Lines to restate from the data below: from the one containing "Instruction: Click 'edit, explore, or" to the one containing "Task: Reply to Glenn Greenwald's tweet", both included. Give them again exactly, and only them.

__Saved data entries__

★ ★ ★

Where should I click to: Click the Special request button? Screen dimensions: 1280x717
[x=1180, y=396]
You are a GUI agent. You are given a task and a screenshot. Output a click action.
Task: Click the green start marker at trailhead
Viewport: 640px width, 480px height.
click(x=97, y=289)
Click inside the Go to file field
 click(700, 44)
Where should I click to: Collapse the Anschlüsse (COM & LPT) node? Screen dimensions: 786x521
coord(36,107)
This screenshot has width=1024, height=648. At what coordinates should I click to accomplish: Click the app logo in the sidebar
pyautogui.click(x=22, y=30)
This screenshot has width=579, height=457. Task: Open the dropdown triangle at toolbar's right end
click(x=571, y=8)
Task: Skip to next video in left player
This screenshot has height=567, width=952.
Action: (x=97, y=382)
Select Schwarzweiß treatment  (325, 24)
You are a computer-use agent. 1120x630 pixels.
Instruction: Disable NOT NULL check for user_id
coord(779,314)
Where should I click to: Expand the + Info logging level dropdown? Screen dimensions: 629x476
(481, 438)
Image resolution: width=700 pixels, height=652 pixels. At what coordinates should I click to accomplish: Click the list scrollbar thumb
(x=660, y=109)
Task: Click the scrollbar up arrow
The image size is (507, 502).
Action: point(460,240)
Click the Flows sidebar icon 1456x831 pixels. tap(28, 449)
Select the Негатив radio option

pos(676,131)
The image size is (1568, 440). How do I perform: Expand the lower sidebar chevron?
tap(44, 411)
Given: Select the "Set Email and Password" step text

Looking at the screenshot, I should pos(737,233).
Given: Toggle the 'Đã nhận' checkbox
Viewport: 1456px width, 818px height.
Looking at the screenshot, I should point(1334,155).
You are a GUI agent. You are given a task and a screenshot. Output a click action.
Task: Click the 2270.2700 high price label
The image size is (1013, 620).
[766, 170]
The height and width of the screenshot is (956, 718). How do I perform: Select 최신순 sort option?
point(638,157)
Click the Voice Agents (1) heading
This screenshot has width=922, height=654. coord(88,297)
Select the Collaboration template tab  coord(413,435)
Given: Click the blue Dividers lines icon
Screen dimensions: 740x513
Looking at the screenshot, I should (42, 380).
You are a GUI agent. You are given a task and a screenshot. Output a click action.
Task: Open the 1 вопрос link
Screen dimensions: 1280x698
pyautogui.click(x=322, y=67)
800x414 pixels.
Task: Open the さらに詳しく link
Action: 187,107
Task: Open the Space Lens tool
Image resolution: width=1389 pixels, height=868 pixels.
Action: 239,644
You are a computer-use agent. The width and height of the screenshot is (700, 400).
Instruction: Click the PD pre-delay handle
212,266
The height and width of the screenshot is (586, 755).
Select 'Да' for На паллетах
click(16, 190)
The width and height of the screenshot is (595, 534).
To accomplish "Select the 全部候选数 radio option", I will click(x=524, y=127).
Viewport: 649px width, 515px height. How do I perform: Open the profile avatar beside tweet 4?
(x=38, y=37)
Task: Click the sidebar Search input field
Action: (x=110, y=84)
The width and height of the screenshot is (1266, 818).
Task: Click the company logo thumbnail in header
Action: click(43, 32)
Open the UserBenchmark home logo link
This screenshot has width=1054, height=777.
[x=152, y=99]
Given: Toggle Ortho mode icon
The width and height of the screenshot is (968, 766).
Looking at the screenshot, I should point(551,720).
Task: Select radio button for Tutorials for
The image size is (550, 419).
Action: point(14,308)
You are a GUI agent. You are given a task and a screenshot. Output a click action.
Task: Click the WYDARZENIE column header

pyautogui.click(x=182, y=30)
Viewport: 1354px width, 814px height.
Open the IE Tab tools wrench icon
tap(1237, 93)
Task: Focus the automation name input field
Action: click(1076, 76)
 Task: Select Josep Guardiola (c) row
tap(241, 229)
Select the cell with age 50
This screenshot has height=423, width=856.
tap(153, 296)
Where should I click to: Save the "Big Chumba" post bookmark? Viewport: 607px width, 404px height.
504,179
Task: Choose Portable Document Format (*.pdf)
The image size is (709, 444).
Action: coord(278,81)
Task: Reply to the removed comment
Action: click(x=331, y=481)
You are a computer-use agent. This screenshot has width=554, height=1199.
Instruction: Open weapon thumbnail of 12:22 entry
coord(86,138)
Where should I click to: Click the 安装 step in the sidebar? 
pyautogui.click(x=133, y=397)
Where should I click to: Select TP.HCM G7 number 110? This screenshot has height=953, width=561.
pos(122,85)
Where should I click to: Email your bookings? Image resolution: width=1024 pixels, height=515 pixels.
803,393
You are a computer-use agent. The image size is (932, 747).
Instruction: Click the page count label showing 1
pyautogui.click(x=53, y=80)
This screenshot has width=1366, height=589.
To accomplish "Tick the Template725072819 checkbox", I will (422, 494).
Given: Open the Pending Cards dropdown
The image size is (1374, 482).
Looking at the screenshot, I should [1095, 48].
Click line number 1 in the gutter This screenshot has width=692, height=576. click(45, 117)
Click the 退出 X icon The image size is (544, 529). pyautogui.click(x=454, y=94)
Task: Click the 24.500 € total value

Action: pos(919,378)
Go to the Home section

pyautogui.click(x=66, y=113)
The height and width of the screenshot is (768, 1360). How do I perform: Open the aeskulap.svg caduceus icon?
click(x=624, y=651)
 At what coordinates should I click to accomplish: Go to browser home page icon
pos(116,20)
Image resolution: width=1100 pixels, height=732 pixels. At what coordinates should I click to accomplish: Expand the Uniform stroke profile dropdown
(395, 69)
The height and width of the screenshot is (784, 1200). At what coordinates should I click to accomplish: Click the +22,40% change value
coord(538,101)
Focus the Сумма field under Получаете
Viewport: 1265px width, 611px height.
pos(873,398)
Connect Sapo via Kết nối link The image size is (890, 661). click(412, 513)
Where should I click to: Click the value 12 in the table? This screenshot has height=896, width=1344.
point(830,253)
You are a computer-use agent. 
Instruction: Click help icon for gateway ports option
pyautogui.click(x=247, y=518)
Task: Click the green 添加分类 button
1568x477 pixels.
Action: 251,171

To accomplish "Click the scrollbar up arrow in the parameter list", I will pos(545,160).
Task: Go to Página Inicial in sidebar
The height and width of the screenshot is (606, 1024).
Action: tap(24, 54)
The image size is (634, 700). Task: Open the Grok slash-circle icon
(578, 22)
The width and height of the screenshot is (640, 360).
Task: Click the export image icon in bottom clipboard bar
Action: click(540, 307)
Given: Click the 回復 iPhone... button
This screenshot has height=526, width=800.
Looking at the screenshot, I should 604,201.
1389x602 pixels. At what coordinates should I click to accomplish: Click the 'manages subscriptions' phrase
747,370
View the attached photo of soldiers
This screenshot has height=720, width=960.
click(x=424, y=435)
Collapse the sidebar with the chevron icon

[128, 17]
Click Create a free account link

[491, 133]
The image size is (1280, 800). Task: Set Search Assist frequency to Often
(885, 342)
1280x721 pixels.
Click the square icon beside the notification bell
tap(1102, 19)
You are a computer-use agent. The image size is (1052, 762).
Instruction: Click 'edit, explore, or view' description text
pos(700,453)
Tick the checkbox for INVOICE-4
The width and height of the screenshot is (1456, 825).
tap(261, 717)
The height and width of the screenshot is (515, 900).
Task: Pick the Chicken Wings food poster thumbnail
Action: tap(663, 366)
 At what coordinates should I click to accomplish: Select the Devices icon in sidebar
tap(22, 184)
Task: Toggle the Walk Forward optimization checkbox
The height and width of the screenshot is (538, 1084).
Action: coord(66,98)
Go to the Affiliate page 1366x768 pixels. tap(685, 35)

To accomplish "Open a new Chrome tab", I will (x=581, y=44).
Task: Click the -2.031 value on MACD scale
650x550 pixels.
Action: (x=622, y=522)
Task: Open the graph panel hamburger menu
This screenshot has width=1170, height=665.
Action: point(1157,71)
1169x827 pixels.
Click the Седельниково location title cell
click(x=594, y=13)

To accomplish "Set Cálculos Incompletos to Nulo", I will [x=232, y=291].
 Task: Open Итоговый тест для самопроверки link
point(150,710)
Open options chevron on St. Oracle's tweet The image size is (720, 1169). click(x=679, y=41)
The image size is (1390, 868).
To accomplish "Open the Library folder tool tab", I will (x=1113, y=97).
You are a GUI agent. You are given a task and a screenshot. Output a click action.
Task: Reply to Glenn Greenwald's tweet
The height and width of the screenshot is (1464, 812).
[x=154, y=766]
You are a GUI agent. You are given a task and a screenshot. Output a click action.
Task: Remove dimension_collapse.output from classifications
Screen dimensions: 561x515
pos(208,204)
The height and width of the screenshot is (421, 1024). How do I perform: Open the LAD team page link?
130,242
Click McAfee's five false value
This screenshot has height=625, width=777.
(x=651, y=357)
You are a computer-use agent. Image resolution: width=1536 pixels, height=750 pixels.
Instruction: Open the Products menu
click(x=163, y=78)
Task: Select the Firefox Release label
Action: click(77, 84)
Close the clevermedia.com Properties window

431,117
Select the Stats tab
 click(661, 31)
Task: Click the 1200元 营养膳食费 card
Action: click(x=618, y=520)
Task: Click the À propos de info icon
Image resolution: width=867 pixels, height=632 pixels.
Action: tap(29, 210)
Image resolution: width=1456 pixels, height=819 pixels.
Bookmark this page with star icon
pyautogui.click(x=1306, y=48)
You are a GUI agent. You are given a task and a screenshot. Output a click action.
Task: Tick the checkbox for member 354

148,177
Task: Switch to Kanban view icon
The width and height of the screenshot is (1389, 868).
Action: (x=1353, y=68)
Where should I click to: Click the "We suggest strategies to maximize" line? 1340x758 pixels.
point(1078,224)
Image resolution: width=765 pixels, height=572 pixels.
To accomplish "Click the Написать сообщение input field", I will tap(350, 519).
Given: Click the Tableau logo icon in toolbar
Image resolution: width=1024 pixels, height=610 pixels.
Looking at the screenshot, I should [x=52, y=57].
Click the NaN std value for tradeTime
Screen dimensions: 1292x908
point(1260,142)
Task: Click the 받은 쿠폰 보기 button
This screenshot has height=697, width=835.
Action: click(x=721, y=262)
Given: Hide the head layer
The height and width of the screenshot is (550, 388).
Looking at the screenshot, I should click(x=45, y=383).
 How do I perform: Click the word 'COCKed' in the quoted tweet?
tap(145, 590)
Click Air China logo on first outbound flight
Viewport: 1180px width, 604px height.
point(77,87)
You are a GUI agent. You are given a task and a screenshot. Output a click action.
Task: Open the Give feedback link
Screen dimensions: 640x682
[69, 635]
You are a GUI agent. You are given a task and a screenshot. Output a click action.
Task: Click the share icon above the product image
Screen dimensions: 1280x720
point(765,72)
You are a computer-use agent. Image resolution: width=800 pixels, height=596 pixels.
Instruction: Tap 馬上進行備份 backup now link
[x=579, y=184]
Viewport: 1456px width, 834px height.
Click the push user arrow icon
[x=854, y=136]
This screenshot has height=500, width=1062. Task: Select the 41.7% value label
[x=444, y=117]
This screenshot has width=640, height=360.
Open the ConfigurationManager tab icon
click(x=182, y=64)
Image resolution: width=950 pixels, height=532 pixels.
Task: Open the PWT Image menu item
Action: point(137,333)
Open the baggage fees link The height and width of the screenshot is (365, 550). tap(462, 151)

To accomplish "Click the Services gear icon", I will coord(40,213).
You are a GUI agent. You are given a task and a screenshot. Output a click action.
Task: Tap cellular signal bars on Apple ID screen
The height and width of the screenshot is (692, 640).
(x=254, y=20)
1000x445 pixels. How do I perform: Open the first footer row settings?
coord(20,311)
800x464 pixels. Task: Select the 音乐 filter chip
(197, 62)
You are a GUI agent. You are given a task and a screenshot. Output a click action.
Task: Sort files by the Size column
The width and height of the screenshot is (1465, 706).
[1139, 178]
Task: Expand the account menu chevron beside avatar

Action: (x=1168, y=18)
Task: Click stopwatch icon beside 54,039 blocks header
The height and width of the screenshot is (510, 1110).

★ ★ ★

__EXERCISE SOLUTION__
Instruction: Click 'edit, explore, or view' description text
pos(700,453)
Tick the checkbox for INVOICE-4
The width and height of the screenshot is (1456, 825).
tap(261, 717)
The height and width of the screenshot is (515, 900).
Task: Pick the Chicken Wings food poster thumbnail
Action: tap(663, 366)
 At what coordinates should I click to accomplish: Select the Devices icon in sidebar
tap(22, 184)
Task: Toggle the Walk Forward optimization checkbox
The height and width of the screenshot is (538, 1084).
Action: coord(66,98)
Go to the Affiliate page 1366x768 pixels. tap(685, 35)

To accomplish "Open a new Chrome tab", I will (x=581, y=44).
Task: Click the -2.031 value on MACD scale
650x550 pixels.
Action: (x=622, y=522)
Task: Open the graph panel hamburger menu
This screenshot has width=1170, height=665.
Action: point(1157,71)
1169x827 pixels.
Click the Седельниково location title cell
click(x=594, y=13)

To accomplish "Set Cálculos Incompletos to Nulo", I will [x=232, y=291].
 Task: Open Итоговый тест для самопроверки link
point(150,710)
Open options chevron on St. Oracle's tweet The image size is (720, 1169). click(x=679, y=41)
The image size is (1390, 868).
To accomplish "Open the Library folder tool tab", I will (x=1113, y=97).
You are a GUI agent. You are given a task and a screenshot. Output a click action.
Task: Reply to Glenn Greenwald's tweet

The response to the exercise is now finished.